- **WHAT YOU HAVE TO DO**:
Tally up the lines below that carry the word "Image", answering with the figure alone.

- **MATERIAL TO PROCESS**:
——
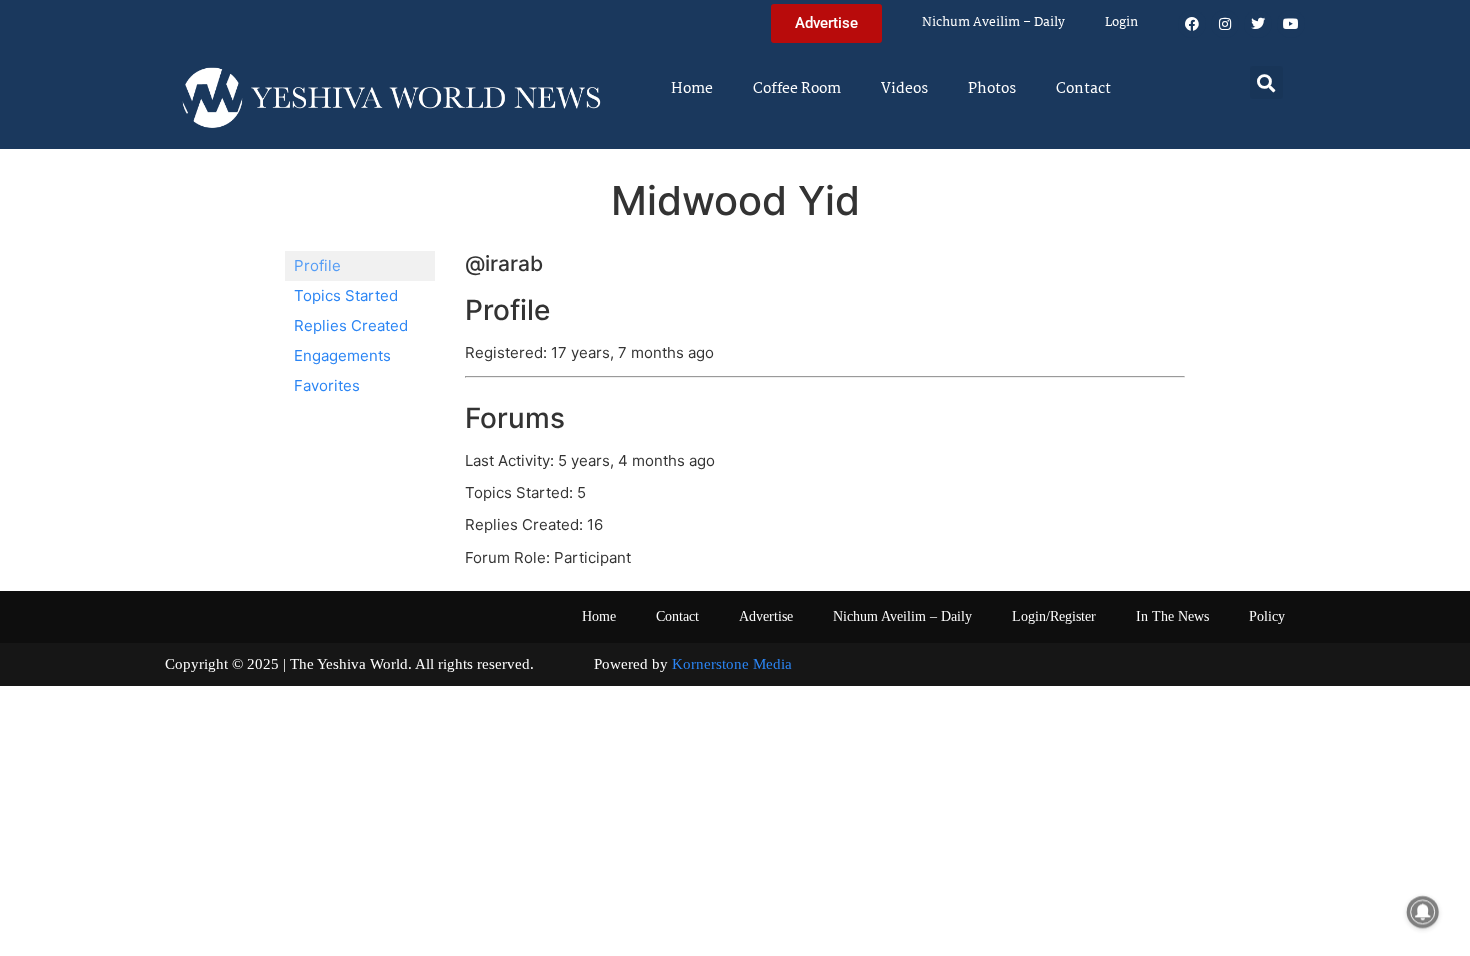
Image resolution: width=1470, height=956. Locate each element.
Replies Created (351, 325)
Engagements (342, 355)
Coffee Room (797, 89)
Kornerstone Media (732, 664)
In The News (1172, 616)
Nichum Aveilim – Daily (993, 22)
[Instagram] (1225, 24)
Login (1121, 22)
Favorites (327, 385)
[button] (1266, 82)
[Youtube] (1291, 24)
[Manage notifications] (1423, 912)
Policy (1267, 616)
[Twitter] (1258, 24)
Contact (1083, 89)
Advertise (766, 616)
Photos (992, 89)
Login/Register (1054, 616)
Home (692, 89)
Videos (904, 89)
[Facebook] (1192, 24)
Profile (317, 265)
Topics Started (346, 295)
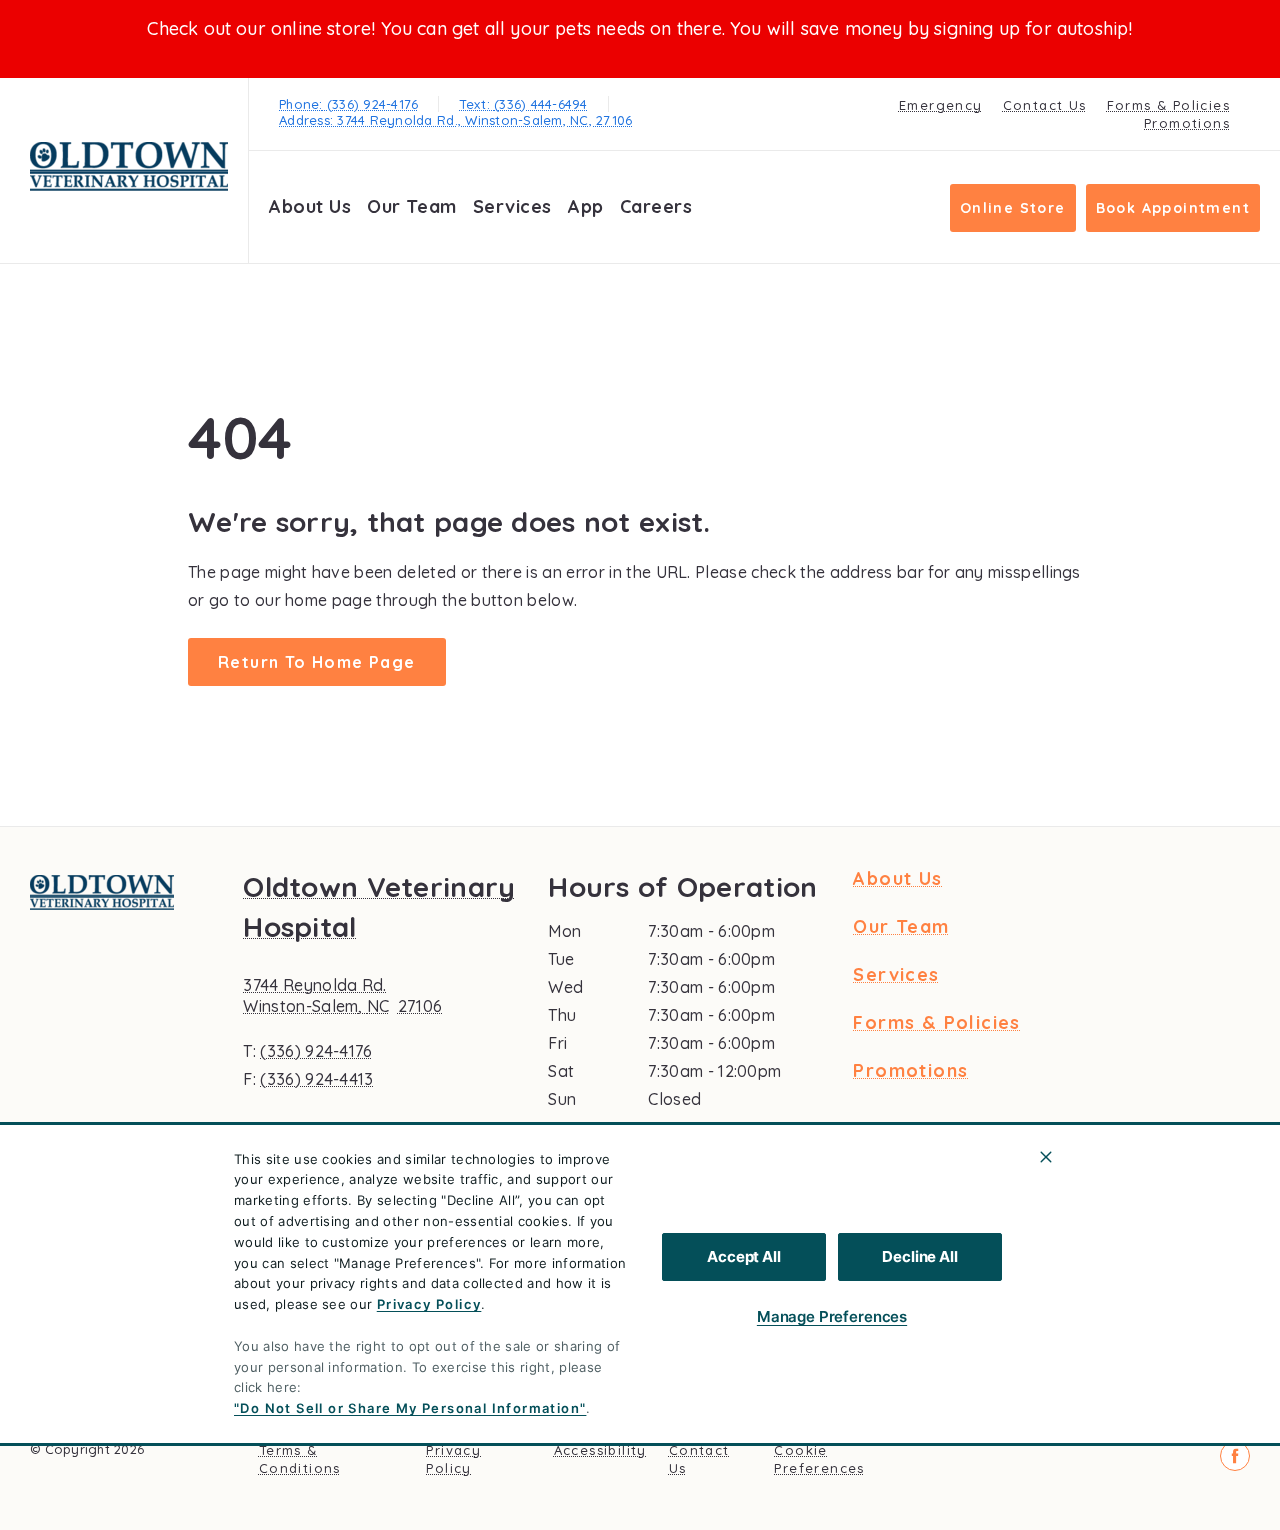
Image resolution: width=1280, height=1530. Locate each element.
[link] (129, 166)
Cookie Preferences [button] (819, 1459)
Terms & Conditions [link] (300, 1459)
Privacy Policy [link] (453, 1459)
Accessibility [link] (600, 1450)
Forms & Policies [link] (1168, 105)
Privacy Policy (429, 1304)
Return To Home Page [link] (317, 662)
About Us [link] (310, 206)
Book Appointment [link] (1173, 208)
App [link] (586, 206)
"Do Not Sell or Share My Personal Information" (410, 1408)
——
- **EXPECTED ANSWER**:
2